We kept walking through the immense cemetery until he finally asked me, Alors, d’où venez-vous? I’d been waiting for this question from the beginning. I got this question in Paris every day in 2003: Where are you from? It was a simple question that at any other time would have been uncontroversial. But that day a compilation of headlines flashed through my head: President Bush Declares War on Iraq. American Troops Attack from the North and West. Chancellor Schroeder and President Chirac Form Antiwar Alliance. I paused for a second and considered the repercussions of my answer. Friends of mine backpacking through Spain, Southern France, and the Swiss Alps had claimed they were Canadian. I found the gesture cowardly and felt ashamed, mostly for myself. Des États-Unis, I answered.

For a split second, his eyes lit up, expanding into orbs in the brisk spring air. I looked at his girlfriend, whose eyes remained soft and unchanged. I realized she didn’t speak French. He whispered something into her ear in rapid German. For a millisecond, her eyes, too, became wide like satellite dishes.

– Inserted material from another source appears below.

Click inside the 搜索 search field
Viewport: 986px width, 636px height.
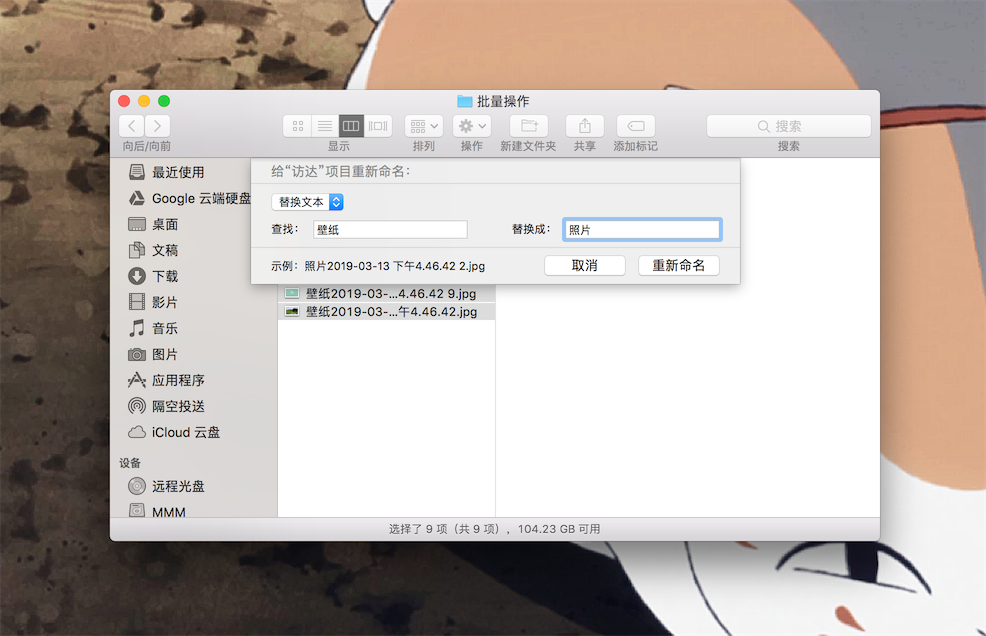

“I see,” he said, smiling politely.

“Where are you from?” I asked, even though I already knew.

D’Allemagne. The headlines continued in my head: Hundreds of Thousands Protest American Invasion in Paris. Antiwar Protests in Twelve American Cities. Contre la guerre, pour le peuple irakien. Irak en chaos. American Prisoners of War Displayed on Iraqi Television. Why We Will Win. War on Terrorism Expands to Iraq.

“Paris is a beautiful city,” he said, pausing to translate.

Oui, c’est vrai, I said in agreement. Protests Sweep through Spain, France, Germany and Britain. 90 Percent of Spaniards Condemn Iraq War.

“Are you staying in Paris for a while?” he asked.

“No, only seven more days,” I said with a sigh. British Troops Invade from Southern Iraq. The Importance of a Rapid Victory. What Bush Has to Lose. The Unfolding Humanitarian Crisis in Baghdad.

We talked about the joy and the burden of being a foreigner in France, laughed about the small things we could share for fifteen minutes in a world butchered by gunpowder narratives. In the back of our minds, our countries’ histories of bloodshed were an unspoken twinge of conspiracy. A hungry specter dancing between our words. The soft sunlight ate through the dense foliage as we talked. Our connection as two foreigners in Paris felt small but authentic.

Finally, I told his girlfriend about the crumbs on her face. The man laughed and told her in German. She blushed and wiped the crumbs off with the palm of her hand. I laughed. They laughed with me. For one second, the three of us were a concert of goodwill.

Soon after, we passed the eastern gates of the cemetery and stood on La Réunion Street.

À la prochaine, mon ami, I lied, shaking his hand gently.

“See you next time,” he repeated in French, smiling.

Auf Wiedersehen, I said, smiling at the woman who wore her lunch on her face.

“Bye bye,” she said in English.

We looked at one another for a few more seconds and then walked in opposite directions. In my head, I knew that Iraqi villages were being crushed into a fine flour of human bone. Protesters were marching in the streets of Paris, Berlin, Madrid, London, New York, and San Francisco. Conservatives were boycotting French imports. French Fries had become Freedom Fries. The French press accused America of political chauvinism. Humanitarian agencies prepared relief supplies.

I strolled for a little while and then stopped to turn around. The streets looked fresh in the filtering sunlight. In the distance, I looked at the couple as they held hands. The golden rays of dying light were slowly dissolving their thin bodies until they were fuzzy around the edges like a memory out of focus. I folded my map and walked until I came to a busy street. Several blocks away, I heard the fife and drum of protesters, and I turned the other way, far from the lunacy of war and its inevitable remapping of the soul.